Une nouvelle menace pour les Accords bilatéraux
Depuis l’acceptation, le 9 février 2014, de l’initiative contre l’immigration de masse, les relations de la Suisse avec l’Union européenne sont tendues. L’application de l’article 121a de la Constitution fédérale reste floue même deux ans après cette votation. Jusqu’ici, l’UE a rejeté une demande de renégociation de l’Accord sur la libre circulation des personnes. Le Conseil fédéral prévoit d’appliquer une clause de sauvegarde même décidée unilatéralement en cas d’urgence. Celle-ci compromettrait encore davantage la relation avec l’UE ; par conséquent, une suppression des accords bilatéraux liée à la clause de sauvegarde n’est toujours pas à exclure.
L’incertitude quant à nos relations futures avec nos voisins directs, de loin nos principaux partenaires commerciaux et, en particulier, l’épée de Damoclès que constitue la suppression des Accords bilatéraux représentent, depuis plus de deux ans, une menace pour la Suisse et, à leur manière, contribuent à freiner momentanément la croissance économique de notre pays. La Suisse risque d’accuser une nouvelle fois un net recul, comme dans les années 90 avec le NON à l’EEE qui a entraîné une décennie de stagnation économique, générant plus de 5% de chômeurs et que seule l’introduction des Accords bilatéraux a permis de surmonter.
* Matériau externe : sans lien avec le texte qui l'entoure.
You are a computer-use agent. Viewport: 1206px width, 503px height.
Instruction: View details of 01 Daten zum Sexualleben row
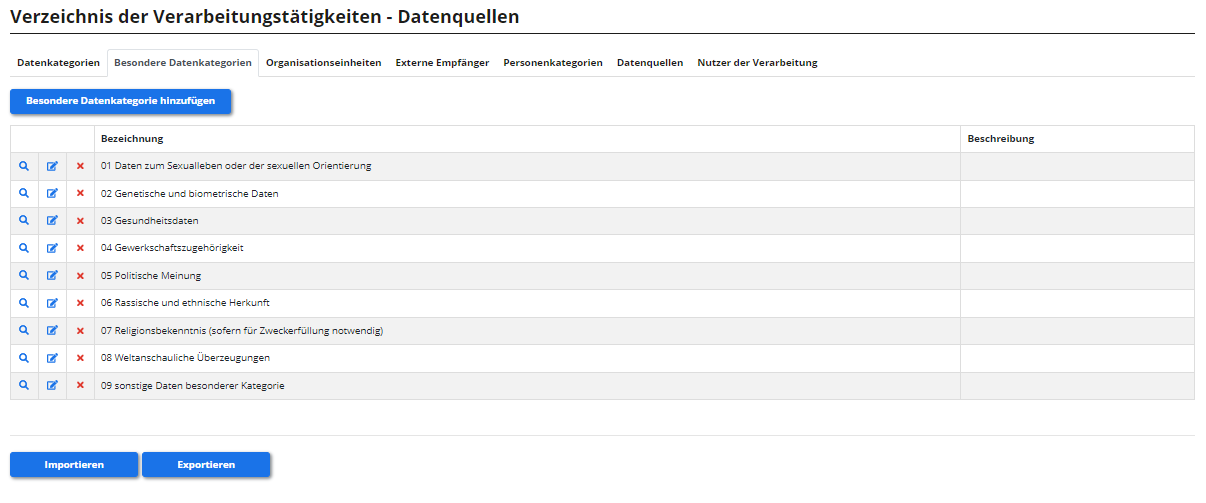click(24, 166)

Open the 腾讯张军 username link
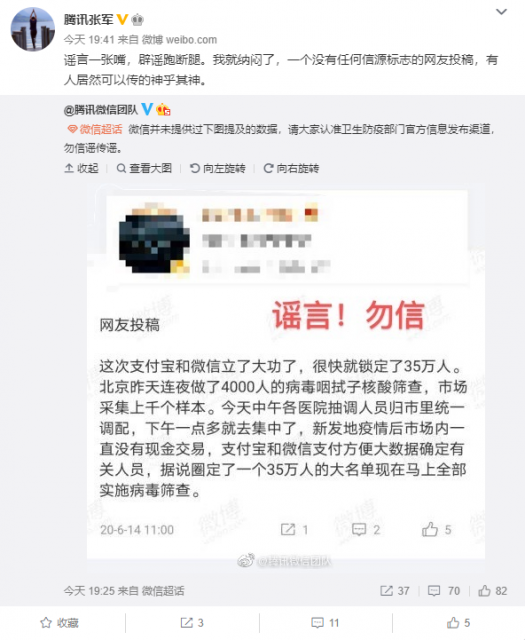89,20
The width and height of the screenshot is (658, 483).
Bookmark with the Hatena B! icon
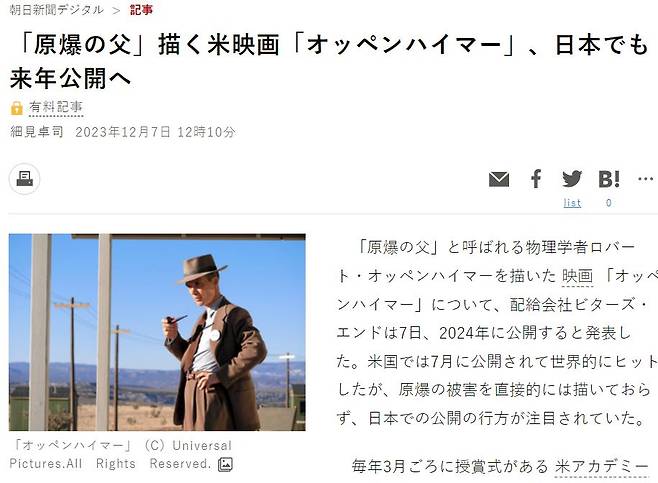pos(609,179)
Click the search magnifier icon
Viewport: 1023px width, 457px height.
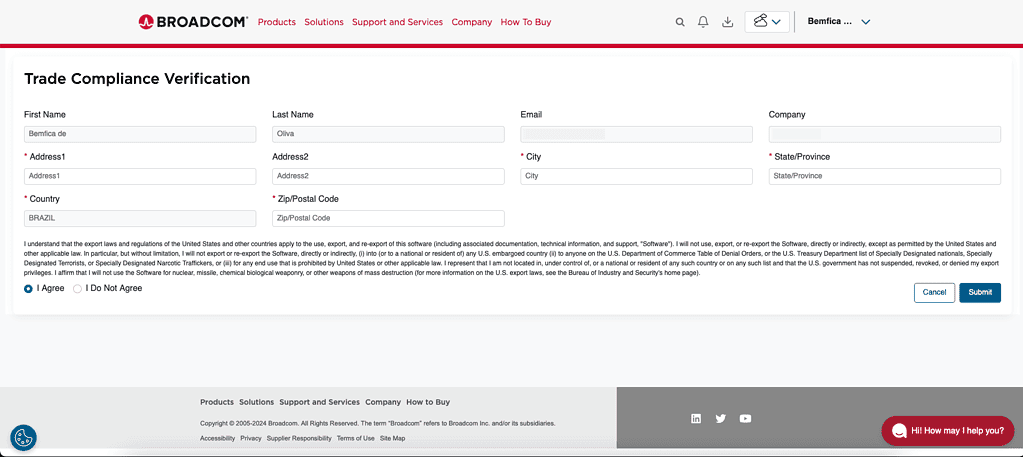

L’initiative de mise en œuvre est une nouvelle pierre d’achoppement dans l’ensemble du processus d’application, compatible avec l’UE, de l’article 121a de la Constitution fédérale. L’expulsion automatique même en cas d’infractions légères est en contradiction avec l’Accord sur la libre circulation des personnes. C’est pourquoi dans sa teneur l’initiative de mise en œuvre non seulement fait fi de la Convention européenne des droits de l’homme, mais viole délibérément aussi l’Accord sur la libre circulation des personnes et reporte aux calendes grecques une solution mutuellement convenue avec l’UE.
Pour la Suisse, perdre la sécurité du droit met en péril les avantages dus à sa situation
Dans les comparaisons internationales, la Suisse est régulièrement en tête quant à sa productivité et à sa compétitivité. A titre d’exemple, en 2015, pour la septième fois de suite, elle occupe le premier rang du Global Competitiveness Index (indice mondial de la compétitivité) du Forum économique mondial. Des conditions-cadre stables et un Etat de droit fiable et indépendant contribuent notamment de manière décisive à cette situation. L’acceptation de l’initiative contre l’immigration de masse apporte déjà de grandes incertitudes quant à nos relations futures avec nos voisins directs et a une incidence négative sur le climat économique. L’initiative de mise en œuvre viendrait encore ajouter une forte et persistante insécurité juridique. Tout laisse prévoir que cela affaiblirait la position de la Suisse, freinerait le développement économique et mettrait des emplois en péril. En résumé: la violation intentionnelle d’accords internationaux et le fait d’ignorer la Convention européenne des droits de l’homme sont également risqués sur le plan économique et tout simplement indignes d’un pays comme la Suisse!
L’initiative de mise en œuvre est un projet politique qui fait abstraction du travail parlementaire, compromet la séparation des pouvoirs et bafoue les droits fondamentaux, qui divise la société et complique l’intégration, qui entrave encore davantage les relations avec nos voisins et met en péril notre prospérité et nos emplois. Il faut résolument combattre une telle initiative et glisser dans les urnes un NON clair et fort, dans l’intérêt des travailleurs et de la société tout entière.